• PROMPT: After reading the data below, copy out every line that contains the word "checkbox".

• SUPPLIED RECORDS:
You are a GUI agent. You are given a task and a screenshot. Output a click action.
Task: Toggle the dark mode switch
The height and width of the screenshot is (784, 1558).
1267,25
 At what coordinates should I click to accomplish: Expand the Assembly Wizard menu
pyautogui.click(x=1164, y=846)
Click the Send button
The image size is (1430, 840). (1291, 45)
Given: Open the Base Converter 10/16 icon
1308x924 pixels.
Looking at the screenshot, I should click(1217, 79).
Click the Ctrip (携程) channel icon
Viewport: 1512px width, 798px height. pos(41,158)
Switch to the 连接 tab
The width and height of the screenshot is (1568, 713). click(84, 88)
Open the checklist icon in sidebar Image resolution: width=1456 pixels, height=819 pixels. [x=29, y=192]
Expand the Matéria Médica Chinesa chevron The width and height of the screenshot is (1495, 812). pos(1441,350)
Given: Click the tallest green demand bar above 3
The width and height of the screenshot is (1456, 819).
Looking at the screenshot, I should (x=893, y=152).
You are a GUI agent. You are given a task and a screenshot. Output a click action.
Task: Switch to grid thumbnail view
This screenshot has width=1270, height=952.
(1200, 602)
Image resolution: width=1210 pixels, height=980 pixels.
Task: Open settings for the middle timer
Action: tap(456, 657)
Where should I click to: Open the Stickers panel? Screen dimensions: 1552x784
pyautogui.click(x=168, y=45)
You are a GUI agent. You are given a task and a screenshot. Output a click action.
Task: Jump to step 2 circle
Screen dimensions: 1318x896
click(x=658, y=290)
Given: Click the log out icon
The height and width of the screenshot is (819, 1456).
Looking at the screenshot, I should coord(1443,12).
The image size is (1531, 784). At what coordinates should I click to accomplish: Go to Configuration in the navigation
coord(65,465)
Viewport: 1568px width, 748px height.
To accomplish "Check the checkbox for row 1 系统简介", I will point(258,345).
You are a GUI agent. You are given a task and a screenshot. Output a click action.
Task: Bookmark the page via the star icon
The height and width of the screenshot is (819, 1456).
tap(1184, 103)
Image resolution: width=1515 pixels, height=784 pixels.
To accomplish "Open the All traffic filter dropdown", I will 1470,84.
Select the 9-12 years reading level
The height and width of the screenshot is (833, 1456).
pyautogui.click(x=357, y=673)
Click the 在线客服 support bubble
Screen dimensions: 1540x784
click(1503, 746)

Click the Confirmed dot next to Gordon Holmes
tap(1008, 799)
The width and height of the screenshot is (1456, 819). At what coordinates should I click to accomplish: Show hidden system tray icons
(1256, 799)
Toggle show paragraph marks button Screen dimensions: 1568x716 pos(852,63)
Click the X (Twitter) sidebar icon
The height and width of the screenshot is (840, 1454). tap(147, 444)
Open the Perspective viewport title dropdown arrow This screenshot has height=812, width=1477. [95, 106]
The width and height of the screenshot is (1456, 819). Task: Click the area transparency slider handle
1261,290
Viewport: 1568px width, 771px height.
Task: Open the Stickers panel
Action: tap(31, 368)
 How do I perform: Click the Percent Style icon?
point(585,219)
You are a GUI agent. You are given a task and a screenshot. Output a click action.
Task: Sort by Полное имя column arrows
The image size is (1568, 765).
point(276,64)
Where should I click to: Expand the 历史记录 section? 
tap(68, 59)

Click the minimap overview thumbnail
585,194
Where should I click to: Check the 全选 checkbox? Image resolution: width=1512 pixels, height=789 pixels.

• THE ANSWER:
To accomplish "Check the checkbox for row 1 系统简介", I will point(258,345).
Where should I click to: Check the 全选 checkbox? Image resolution: width=1512 pixels, height=789 pixels.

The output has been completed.